▶ **EXERCISE**:
Go through the records below and set each one down exactly, leaving out any pictures.
• • • •
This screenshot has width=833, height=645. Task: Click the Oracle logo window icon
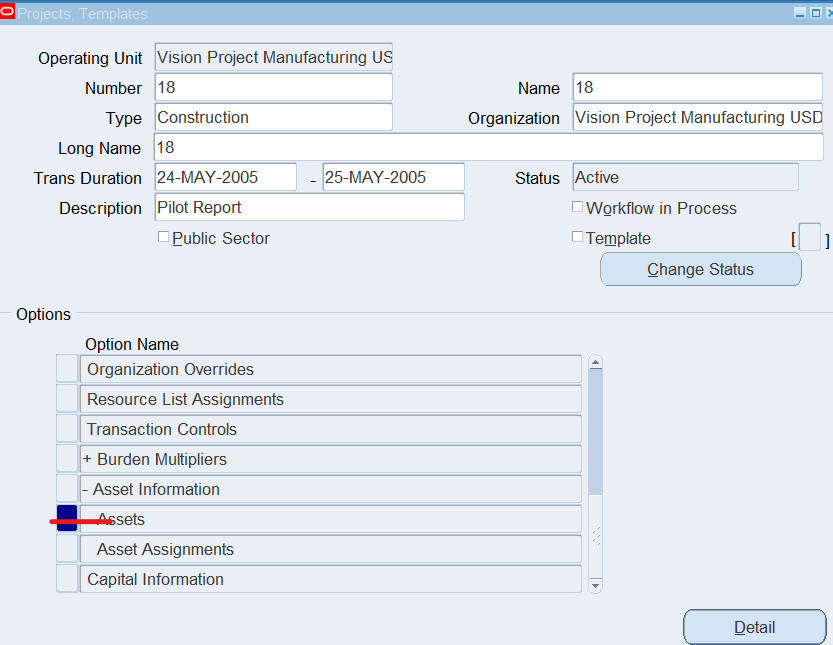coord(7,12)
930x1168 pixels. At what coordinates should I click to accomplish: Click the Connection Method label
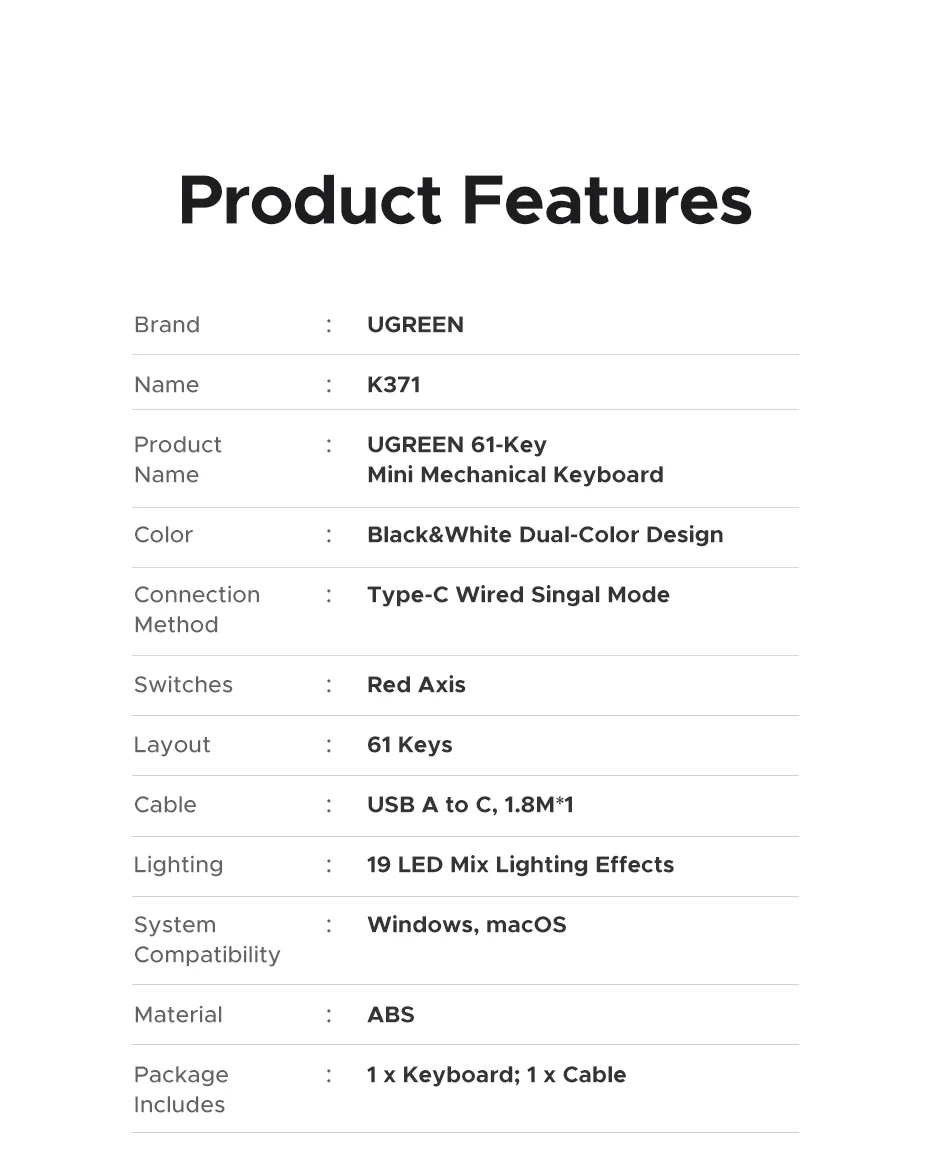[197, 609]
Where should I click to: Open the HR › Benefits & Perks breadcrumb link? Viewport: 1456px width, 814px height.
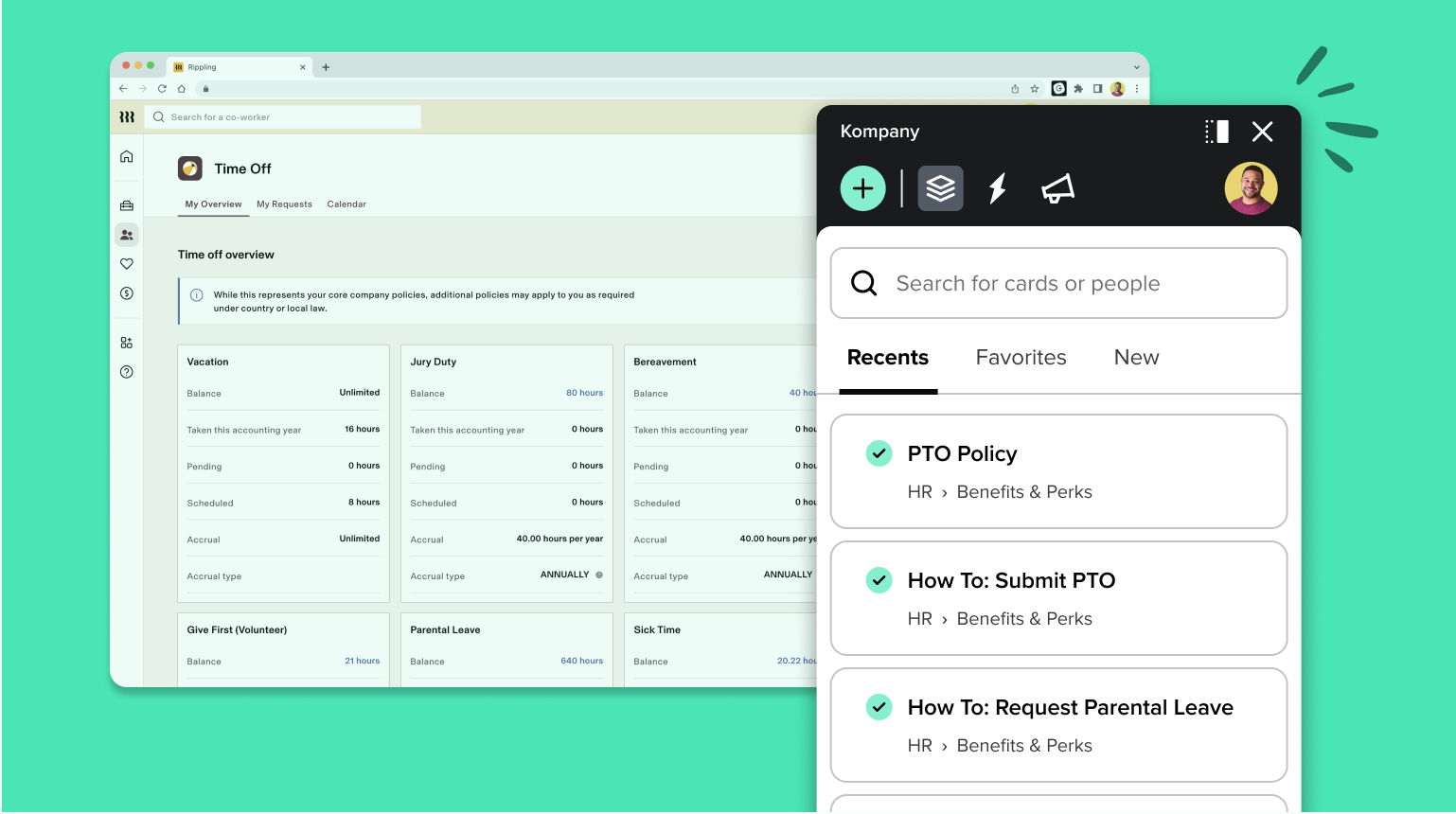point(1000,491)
• • • •
▶ **ANSWER TO THIS EXERCISE**:
This screenshot has width=833, height=645. Task: Click the Oracle logo window icon
coord(7,12)
930x1168 pixels. At what coordinates should I click to accomplish: Click the Connection Method label
[197, 609]
Where should I click to: Open the HR › Benefits & Perks breadcrumb link? Viewport: 1456px width, 814px height.
point(1000,491)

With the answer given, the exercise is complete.